▶ To do
Which lines below include "from"? Copy them all.

▶ Extracted material
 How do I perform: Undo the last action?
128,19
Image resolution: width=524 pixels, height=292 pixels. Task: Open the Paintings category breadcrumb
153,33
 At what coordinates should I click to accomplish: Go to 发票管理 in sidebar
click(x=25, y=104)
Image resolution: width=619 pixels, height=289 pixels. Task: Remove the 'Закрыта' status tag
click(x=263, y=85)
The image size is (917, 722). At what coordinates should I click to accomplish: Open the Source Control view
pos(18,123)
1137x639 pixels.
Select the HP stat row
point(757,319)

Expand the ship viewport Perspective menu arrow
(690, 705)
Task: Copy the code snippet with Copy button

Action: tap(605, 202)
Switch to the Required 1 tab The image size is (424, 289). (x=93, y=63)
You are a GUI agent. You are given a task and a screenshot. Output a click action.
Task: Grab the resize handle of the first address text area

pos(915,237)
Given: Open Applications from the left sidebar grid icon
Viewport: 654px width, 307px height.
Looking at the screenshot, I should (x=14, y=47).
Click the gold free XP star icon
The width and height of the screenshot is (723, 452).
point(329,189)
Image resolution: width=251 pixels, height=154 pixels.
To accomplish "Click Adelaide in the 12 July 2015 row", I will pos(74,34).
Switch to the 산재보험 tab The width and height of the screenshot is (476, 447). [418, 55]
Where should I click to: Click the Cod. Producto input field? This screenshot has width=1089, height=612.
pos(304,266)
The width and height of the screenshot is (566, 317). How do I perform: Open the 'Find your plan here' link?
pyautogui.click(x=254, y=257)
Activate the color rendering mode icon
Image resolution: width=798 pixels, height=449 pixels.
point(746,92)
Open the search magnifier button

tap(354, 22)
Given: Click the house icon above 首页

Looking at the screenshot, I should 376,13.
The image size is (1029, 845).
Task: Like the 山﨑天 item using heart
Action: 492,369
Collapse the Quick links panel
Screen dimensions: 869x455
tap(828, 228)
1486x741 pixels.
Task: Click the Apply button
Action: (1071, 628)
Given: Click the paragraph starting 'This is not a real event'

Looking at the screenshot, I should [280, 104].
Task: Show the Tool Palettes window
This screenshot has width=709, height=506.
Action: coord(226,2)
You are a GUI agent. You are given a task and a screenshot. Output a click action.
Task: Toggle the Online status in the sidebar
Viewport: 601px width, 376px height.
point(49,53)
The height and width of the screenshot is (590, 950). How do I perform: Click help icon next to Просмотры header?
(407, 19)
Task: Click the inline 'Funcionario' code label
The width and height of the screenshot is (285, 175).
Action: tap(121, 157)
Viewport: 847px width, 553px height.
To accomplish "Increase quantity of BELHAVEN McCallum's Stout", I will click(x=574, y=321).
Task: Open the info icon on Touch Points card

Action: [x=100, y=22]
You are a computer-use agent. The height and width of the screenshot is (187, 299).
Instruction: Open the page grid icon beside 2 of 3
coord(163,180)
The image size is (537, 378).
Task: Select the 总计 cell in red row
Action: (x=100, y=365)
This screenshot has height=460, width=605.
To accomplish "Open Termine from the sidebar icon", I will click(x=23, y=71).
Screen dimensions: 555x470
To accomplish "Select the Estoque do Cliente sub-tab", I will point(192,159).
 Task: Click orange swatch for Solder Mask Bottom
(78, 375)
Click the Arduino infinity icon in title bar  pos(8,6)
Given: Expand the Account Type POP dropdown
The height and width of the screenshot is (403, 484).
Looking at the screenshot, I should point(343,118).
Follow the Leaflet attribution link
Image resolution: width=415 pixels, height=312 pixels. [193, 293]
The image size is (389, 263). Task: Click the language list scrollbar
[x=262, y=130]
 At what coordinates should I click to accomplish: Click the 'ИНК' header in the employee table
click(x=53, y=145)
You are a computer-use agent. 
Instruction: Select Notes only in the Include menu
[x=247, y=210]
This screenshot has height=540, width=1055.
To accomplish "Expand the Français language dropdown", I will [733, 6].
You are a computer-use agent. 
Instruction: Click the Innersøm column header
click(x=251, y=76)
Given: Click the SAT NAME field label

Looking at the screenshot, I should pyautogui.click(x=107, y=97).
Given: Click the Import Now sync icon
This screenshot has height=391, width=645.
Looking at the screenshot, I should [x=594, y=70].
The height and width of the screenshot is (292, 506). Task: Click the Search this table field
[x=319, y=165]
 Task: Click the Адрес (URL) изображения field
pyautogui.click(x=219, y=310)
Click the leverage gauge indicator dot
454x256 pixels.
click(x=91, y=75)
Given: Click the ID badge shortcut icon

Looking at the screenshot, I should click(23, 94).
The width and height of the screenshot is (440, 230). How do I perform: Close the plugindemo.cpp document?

▶ Solution for this exercise
Given: Open Applications from the left sidebar grid icon
To accomplish "Open Termine from the sidebar icon", I will click(x=23, y=71).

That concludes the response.